[Saved data entries]
-*-*-

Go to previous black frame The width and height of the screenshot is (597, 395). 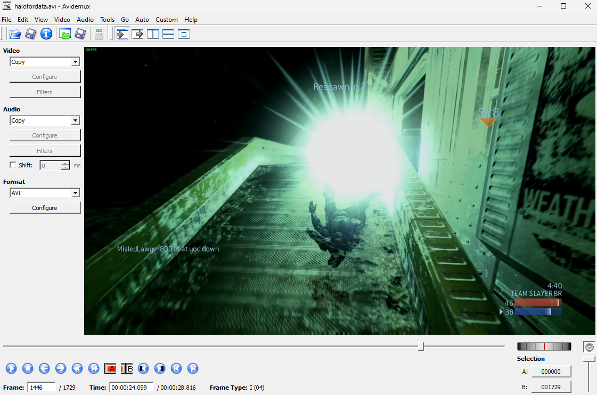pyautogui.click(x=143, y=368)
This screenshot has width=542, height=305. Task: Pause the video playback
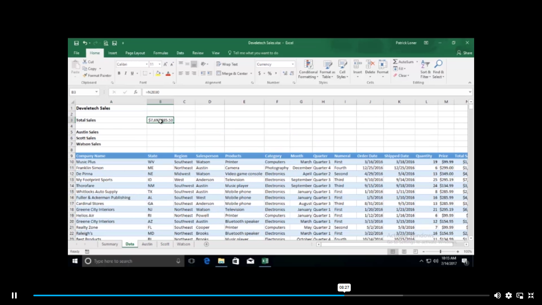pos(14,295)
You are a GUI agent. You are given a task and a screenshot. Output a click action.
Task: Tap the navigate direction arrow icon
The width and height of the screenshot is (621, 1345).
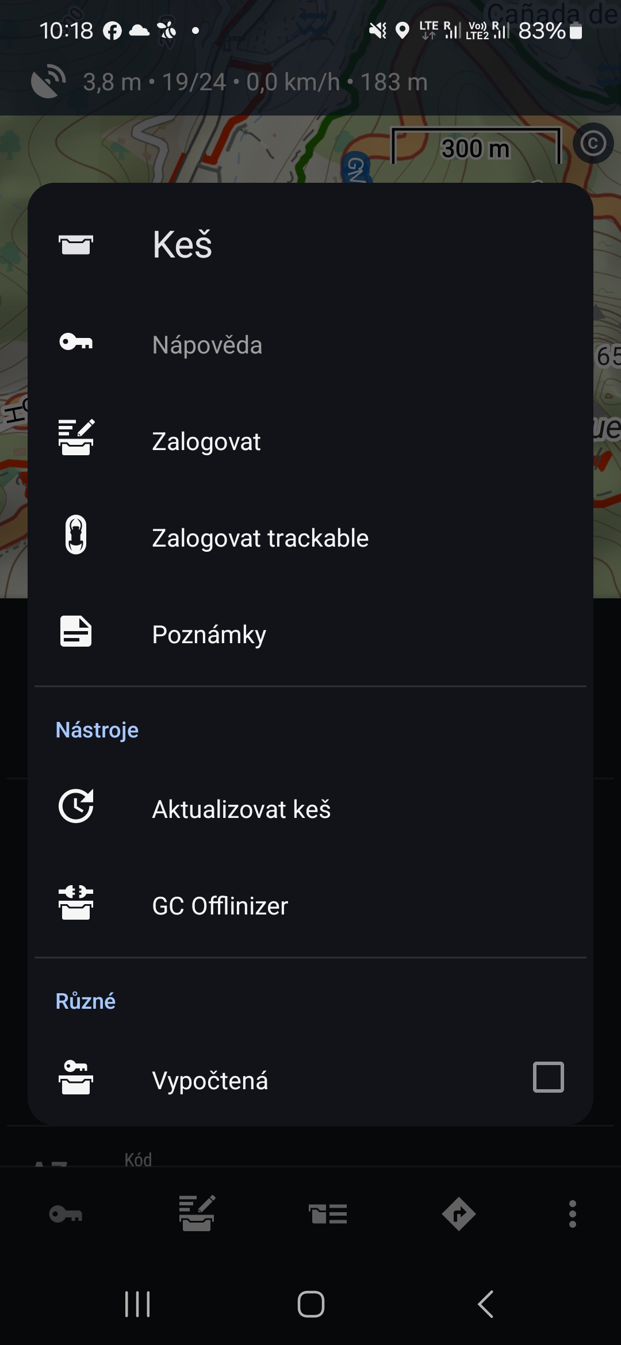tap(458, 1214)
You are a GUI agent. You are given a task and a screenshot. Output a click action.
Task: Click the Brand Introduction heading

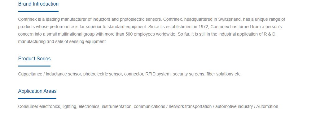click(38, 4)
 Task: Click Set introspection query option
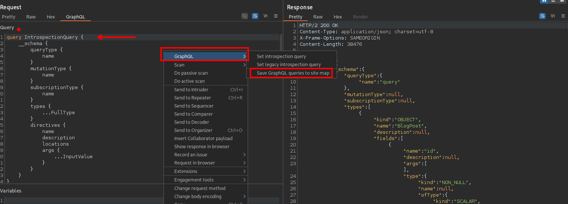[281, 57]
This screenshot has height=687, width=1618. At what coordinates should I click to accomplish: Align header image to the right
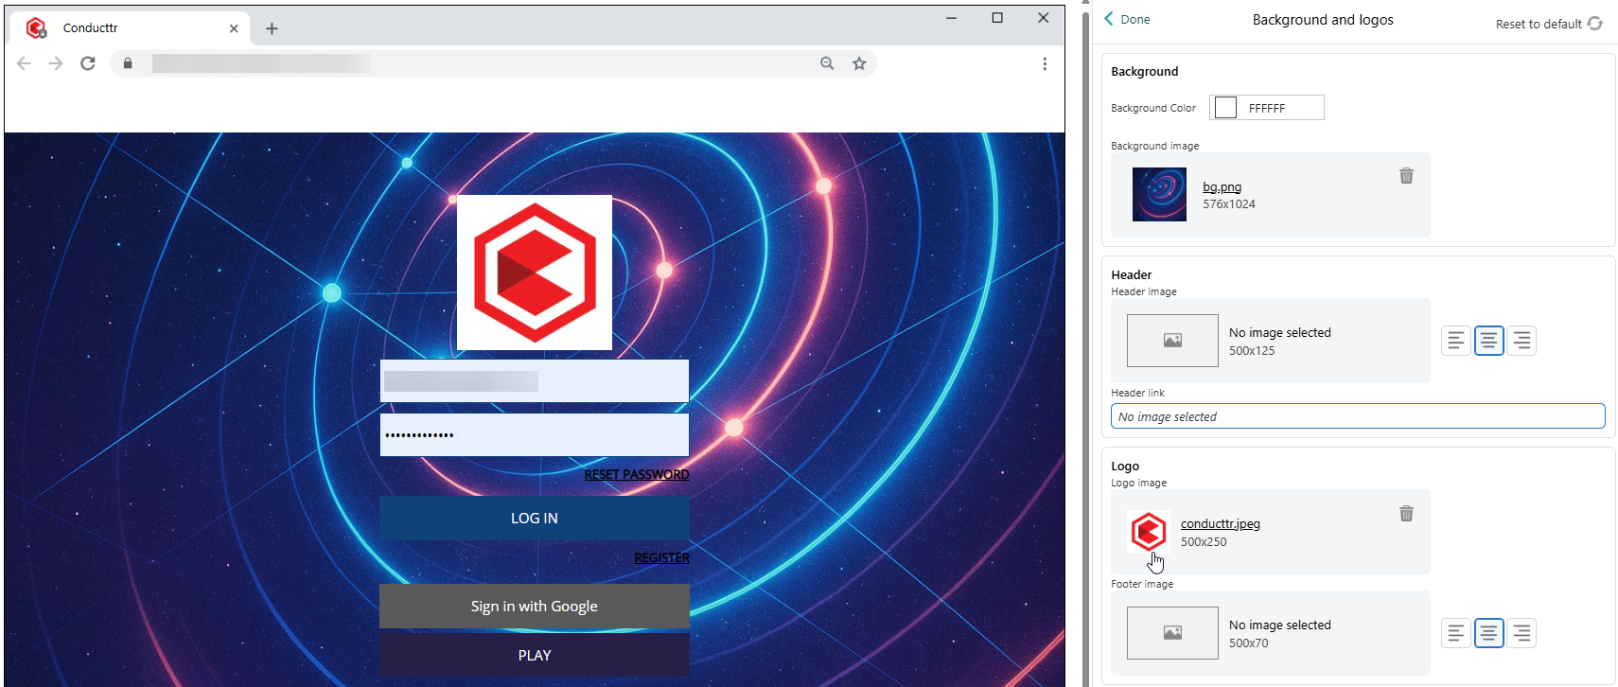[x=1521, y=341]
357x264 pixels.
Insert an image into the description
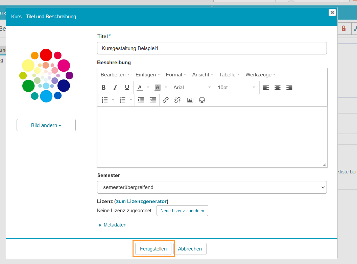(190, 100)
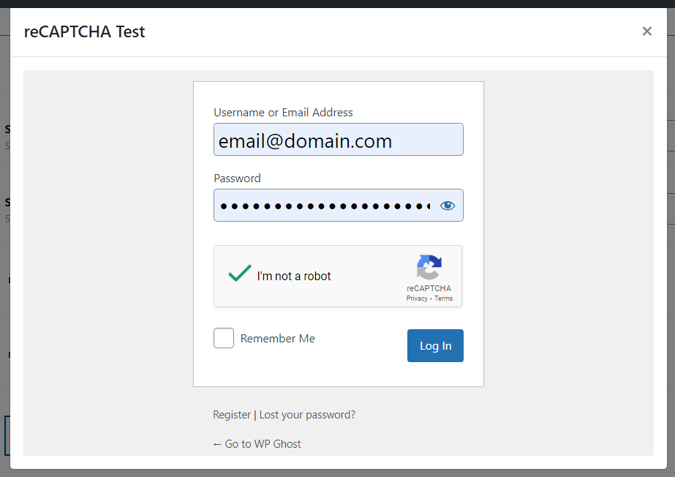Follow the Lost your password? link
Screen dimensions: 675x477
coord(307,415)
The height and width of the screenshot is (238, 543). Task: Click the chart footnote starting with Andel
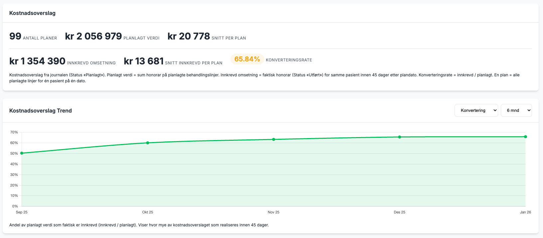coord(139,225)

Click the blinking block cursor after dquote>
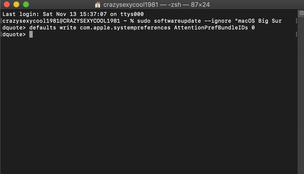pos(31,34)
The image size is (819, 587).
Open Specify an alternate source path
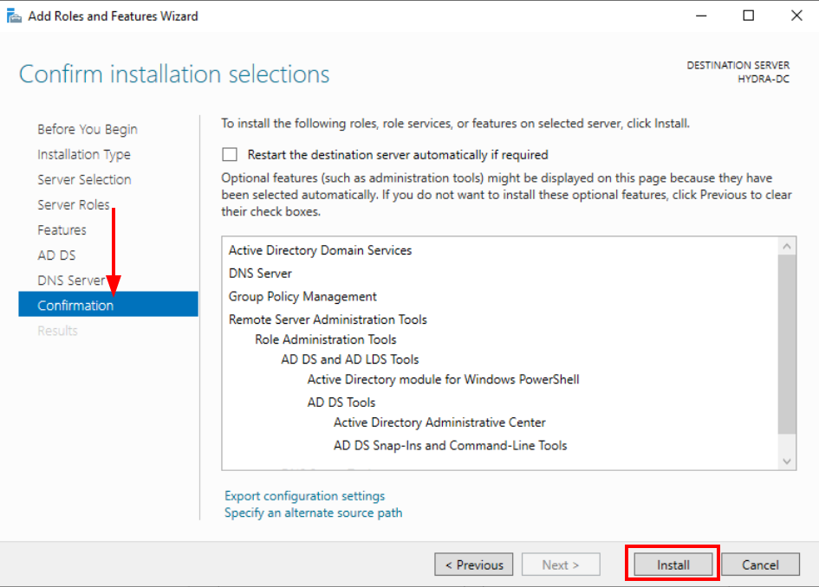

-*-*-

Work order
Set down, exactly as written, each line from the one that contains "Click the blinking block cursor after dquote>" to the last line of the records, but none of the pictures.

Answer to this task
Click the blinking block cursor after dquote>
pos(31,34)
The image size is (819, 587).
Open Specify an alternate source path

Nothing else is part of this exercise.